◆ Work request: Give the number of lines in the listing below that include the word "computer", with nothing more.

◆ Supplied material:
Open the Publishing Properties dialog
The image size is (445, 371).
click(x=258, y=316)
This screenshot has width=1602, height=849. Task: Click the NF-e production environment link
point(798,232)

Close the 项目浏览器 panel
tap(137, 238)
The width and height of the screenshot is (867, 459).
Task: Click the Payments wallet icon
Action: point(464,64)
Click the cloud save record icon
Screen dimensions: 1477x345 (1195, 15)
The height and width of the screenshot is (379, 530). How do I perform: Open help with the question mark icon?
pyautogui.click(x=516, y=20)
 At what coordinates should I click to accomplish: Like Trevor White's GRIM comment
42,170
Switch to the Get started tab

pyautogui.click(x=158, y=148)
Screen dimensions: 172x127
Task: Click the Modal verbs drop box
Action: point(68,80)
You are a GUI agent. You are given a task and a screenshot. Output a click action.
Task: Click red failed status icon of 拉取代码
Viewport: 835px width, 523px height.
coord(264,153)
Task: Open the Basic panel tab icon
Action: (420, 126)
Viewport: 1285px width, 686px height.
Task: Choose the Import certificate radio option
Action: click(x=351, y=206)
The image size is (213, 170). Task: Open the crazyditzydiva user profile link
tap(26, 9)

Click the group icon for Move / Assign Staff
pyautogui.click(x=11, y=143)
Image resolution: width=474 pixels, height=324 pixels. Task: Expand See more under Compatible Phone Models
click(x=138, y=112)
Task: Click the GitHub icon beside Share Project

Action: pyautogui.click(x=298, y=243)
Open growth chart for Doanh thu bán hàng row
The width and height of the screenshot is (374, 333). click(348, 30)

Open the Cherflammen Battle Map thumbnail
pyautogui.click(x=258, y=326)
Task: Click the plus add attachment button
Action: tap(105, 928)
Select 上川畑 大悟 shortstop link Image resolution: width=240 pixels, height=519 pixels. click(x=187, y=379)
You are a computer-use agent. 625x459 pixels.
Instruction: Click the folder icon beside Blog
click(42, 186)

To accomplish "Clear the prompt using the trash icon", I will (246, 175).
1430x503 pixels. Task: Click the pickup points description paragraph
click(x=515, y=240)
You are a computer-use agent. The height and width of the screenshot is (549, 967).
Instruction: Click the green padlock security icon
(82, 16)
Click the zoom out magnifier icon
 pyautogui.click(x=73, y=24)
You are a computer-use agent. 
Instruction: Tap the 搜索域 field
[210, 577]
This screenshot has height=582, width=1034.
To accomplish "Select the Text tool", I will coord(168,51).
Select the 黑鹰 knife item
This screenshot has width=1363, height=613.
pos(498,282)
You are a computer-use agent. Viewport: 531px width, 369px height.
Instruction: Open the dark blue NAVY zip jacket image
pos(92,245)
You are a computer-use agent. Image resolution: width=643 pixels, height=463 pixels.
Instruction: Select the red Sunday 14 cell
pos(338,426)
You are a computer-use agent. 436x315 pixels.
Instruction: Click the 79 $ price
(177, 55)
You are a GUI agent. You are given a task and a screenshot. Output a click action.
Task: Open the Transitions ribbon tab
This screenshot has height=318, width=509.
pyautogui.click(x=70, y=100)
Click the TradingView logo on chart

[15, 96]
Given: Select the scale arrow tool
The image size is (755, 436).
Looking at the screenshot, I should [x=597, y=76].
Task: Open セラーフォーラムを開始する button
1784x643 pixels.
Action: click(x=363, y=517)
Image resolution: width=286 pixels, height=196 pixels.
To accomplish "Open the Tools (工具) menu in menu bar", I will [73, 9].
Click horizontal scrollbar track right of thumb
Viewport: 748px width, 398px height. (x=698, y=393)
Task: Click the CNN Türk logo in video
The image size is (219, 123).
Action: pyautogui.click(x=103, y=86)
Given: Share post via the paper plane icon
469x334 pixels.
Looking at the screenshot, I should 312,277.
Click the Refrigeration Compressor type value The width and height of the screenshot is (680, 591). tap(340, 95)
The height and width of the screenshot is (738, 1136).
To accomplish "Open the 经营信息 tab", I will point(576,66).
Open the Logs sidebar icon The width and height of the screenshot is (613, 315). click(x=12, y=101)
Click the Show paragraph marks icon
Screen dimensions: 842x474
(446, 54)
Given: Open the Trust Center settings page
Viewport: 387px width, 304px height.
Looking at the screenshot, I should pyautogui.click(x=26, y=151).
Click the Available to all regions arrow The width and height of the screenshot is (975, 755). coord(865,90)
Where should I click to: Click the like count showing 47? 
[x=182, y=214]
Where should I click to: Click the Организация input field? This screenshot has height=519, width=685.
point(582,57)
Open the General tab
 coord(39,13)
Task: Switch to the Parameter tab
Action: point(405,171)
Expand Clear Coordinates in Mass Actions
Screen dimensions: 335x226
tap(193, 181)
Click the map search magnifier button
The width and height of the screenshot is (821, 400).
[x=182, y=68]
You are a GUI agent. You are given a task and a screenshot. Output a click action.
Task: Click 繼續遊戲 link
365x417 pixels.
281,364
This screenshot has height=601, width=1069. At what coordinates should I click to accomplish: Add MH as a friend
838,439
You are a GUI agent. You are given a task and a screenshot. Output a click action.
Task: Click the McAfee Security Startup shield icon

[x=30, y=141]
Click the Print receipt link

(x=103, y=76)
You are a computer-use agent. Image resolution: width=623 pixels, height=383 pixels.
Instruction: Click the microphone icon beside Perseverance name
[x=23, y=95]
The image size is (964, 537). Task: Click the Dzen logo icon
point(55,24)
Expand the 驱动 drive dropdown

◆ Answer: 7